Items listed in a dataset:
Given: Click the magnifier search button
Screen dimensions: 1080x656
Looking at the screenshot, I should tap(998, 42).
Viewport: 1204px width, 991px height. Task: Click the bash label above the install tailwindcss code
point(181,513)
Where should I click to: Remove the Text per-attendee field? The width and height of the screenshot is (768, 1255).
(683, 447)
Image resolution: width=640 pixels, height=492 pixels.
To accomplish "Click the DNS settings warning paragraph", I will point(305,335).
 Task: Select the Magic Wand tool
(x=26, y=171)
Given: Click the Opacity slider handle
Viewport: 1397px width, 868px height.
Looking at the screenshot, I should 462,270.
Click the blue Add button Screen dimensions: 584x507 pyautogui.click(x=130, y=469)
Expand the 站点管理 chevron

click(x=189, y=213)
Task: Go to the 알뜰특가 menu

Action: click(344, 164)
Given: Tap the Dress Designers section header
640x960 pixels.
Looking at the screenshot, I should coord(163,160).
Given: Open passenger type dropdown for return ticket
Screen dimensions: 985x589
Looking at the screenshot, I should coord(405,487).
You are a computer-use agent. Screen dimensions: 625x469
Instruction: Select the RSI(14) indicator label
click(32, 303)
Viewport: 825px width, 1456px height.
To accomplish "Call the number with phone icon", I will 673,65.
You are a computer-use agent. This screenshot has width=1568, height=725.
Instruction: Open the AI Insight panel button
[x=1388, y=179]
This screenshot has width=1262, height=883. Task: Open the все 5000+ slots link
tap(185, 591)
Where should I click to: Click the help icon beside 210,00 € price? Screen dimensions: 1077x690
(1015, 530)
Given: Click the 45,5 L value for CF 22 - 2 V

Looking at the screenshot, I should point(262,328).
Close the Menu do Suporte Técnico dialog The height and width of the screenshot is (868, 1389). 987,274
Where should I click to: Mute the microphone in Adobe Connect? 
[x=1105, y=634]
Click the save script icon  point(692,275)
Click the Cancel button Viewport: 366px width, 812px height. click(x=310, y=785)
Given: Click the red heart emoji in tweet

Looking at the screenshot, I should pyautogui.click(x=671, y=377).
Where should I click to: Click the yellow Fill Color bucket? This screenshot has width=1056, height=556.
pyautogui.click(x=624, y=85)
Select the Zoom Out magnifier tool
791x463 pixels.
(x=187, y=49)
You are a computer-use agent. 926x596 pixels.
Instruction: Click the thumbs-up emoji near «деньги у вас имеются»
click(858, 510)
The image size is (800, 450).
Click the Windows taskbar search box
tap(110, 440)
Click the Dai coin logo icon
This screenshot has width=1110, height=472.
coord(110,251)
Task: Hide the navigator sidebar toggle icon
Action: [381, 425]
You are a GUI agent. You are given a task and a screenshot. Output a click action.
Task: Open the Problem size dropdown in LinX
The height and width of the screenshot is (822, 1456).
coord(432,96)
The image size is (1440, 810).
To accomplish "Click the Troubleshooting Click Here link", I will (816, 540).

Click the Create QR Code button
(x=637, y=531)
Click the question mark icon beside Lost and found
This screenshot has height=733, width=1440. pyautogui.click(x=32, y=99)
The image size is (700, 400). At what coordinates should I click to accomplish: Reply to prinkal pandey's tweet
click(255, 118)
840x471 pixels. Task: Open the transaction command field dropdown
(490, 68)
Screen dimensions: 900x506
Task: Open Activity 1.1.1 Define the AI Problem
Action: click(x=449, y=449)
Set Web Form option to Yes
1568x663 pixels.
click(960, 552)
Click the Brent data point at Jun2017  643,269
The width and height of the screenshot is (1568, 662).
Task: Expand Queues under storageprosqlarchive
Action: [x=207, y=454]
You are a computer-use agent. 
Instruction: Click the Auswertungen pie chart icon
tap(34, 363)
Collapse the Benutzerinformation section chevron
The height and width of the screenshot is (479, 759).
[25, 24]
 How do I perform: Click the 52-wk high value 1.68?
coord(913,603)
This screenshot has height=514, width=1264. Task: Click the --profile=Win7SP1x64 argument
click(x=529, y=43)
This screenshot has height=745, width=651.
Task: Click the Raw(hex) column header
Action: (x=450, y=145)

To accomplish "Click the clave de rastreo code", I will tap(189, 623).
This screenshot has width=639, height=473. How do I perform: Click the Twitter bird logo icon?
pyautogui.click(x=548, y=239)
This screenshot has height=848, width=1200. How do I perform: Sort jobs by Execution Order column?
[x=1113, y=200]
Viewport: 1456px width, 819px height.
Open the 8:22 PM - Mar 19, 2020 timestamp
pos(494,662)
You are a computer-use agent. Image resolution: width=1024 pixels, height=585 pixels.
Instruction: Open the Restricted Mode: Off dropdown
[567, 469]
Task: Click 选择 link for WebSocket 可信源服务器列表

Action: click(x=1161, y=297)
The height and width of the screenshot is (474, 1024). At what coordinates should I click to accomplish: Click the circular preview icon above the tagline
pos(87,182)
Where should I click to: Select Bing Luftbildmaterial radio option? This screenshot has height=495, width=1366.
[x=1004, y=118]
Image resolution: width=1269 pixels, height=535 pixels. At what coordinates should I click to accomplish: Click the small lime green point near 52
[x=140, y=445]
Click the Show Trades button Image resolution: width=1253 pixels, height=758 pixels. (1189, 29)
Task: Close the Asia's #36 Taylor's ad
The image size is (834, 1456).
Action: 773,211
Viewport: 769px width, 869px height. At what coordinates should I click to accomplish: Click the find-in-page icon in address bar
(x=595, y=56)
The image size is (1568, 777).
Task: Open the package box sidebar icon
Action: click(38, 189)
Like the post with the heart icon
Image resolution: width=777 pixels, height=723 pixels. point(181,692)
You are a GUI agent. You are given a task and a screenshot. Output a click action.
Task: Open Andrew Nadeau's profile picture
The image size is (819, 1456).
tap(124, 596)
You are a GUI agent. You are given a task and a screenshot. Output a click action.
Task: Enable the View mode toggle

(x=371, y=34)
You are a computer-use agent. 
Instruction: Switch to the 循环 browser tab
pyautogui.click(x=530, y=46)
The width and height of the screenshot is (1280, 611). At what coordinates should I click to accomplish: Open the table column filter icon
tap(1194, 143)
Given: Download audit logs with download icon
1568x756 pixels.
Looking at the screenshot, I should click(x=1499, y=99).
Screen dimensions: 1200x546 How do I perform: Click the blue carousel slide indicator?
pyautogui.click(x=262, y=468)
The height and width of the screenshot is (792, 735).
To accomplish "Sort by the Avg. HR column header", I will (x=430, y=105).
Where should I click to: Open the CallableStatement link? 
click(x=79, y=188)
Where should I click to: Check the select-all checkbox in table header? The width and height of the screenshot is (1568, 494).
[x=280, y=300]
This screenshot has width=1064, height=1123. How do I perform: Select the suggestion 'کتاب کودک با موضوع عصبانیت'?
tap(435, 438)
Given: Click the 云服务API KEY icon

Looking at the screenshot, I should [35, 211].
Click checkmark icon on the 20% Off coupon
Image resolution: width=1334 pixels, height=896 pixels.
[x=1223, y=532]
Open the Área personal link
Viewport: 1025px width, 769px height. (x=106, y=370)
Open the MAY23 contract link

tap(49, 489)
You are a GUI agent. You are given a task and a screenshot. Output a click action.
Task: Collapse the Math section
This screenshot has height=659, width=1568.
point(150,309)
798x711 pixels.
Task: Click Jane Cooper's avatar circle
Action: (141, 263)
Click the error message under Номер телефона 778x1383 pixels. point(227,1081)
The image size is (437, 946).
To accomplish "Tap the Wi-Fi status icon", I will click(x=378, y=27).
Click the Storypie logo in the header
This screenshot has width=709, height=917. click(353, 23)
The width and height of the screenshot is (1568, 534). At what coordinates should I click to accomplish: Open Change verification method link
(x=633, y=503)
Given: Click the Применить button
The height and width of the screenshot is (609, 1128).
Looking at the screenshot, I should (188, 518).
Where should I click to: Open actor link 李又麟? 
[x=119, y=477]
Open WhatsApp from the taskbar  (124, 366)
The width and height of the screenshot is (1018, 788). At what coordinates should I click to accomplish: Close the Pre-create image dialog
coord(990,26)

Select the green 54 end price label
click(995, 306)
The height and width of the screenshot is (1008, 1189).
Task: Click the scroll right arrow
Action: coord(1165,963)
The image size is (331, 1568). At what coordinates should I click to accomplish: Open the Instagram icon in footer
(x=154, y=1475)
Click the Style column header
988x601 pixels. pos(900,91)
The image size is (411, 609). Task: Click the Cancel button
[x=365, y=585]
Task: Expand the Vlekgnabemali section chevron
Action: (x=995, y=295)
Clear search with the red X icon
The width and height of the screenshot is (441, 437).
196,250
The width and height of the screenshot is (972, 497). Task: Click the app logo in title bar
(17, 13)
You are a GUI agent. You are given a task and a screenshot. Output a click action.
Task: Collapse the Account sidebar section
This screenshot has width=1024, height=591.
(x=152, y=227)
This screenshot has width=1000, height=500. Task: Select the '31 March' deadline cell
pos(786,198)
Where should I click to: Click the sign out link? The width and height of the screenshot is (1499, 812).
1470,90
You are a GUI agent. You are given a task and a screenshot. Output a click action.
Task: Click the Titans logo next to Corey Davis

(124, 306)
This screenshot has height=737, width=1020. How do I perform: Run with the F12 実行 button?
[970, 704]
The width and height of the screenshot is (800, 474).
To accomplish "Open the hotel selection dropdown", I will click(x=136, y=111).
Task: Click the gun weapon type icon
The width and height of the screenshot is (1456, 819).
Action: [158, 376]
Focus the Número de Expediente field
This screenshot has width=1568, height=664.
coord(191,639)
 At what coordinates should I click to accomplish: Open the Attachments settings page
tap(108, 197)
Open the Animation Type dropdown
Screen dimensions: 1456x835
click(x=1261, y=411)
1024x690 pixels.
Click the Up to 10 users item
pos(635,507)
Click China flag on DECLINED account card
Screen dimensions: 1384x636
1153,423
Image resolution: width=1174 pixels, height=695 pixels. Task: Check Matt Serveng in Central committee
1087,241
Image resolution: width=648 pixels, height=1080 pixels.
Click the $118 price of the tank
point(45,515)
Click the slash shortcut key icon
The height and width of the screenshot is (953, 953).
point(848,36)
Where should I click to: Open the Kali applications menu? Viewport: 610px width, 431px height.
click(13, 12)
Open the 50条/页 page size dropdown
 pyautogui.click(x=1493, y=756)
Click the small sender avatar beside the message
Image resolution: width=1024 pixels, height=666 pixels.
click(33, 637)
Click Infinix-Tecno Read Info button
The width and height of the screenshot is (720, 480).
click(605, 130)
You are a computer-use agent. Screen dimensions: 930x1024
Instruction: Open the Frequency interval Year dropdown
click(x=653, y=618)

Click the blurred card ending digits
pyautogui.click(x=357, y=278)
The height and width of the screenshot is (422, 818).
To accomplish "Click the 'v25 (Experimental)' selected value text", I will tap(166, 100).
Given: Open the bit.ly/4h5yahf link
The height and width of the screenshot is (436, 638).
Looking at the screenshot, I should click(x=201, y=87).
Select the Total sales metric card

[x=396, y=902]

**Required action:**
Please write out, exactly as they appear above, only the lines in the stretch from the line with "Open the Animation Type dropdown" through the line with "Given: Open the bit.ly/4h5yahf link".

**Solution to the problem:**
Open the Animation Type dropdown
Screen dimensions: 1456x835
click(x=1261, y=411)
1024x690 pixels.
Click the Up to 10 users item
pos(635,507)
Click China flag on DECLINED account card
Screen dimensions: 1384x636
1153,423
Image resolution: width=1174 pixels, height=695 pixels. Task: Check Matt Serveng in Central committee
1087,241
Image resolution: width=648 pixels, height=1080 pixels.
Click the $118 price of the tank
point(45,515)
Click the slash shortcut key icon
The height and width of the screenshot is (953, 953).
point(848,36)
Where should I click to: Open the Kali applications menu? Viewport: 610px width, 431px height.
click(13, 12)
Open the 50条/页 page size dropdown
 pyautogui.click(x=1493, y=756)
Click the small sender avatar beside the message
Image resolution: width=1024 pixels, height=666 pixels.
click(33, 637)
Click Infinix-Tecno Read Info button
The width and height of the screenshot is (720, 480).
click(605, 130)
You are a computer-use agent. Screen dimensions: 930x1024
Instruction: Open the Frequency interval Year dropdown
click(x=653, y=618)

Click the blurred card ending digits
pyautogui.click(x=357, y=278)
The height and width of the screenshot is (422, 818).
To accomplish "Click the 'v25 (Experimental)' selected value text", I will tap(166, 100).
Given: Open the bit.ly/4h5yahf link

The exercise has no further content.